Movie Art: Hot Lunch

I was going to make some pithy Thanksgiving quip here because I thought this was just some schlocky D movie. But it turns out that it’s really just a porno. (Who knew pornos had posters? I guess people who frequent porno video stores…) And, really, how can you not talk about the it’s-a-porno-so-obviously-it’s-overwrought symbolism here?

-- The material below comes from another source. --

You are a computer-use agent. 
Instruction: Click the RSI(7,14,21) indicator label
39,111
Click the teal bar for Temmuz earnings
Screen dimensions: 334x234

The flight attendant/military officer/cop/<insert generic occupation here> serving up herself on a platter is groan-inducing enough, but in case you don’t get it there’s a slice of pie in the foreground (a full 20 years before American Pie became a Porky’s-redux-on-steroids cottage industry). Yet the pie is on a plate, situated next to a knife, fork, and spoon. The pie is the obvious metaphor (“like warm apple pie…”), yet is the poster implying some sort of violence—and possibly cannibalism—by introducing these violent utensils used for stabbing, scooping, picking, stirring, and consuming? Then there’s the poster’s focal point. I suppose we’re meant to assume the steam/smell wafting up from the platter is this temptress’ way of luring us in with the promise of some irresistible main course. Yet we could just as easily read it the other way: She was tempting, until she pulled up that lid and we caught wind of those day-old leftovers (Thanksgiving quip!). Visual art history, especially comics and animation, is rife with stink lines and the like meant to convey how awful someone or something smells. This image is tapping into both the apple-pie-on-the-windowsill image of tasty foods and the we-know-that-smells-like-crap-because-of-the-stink-lines tradition of comic art.

At first I thought this poster was hilarious, but the more I thought about it the more I found it lazy and disturbing. On the basest level, it doesn’t really entice you to watch what it’s advertising. Maybe porno viewers in 1978 were good at deciphering poster art for what would be time-well-spent and what would be flaccid excuses for titillation, but this poster conveys neither, at least to these 21st century eyes. And, granted, not every porno viewer is a discerning cultural critic (anyone have numbers on this from 1978?), but look at this poster for more than a minute and you can’t help but be turned off not only by the allusions to violence and worse, but also by the revolting implication of what’s being touted as “finger lickin’ good.”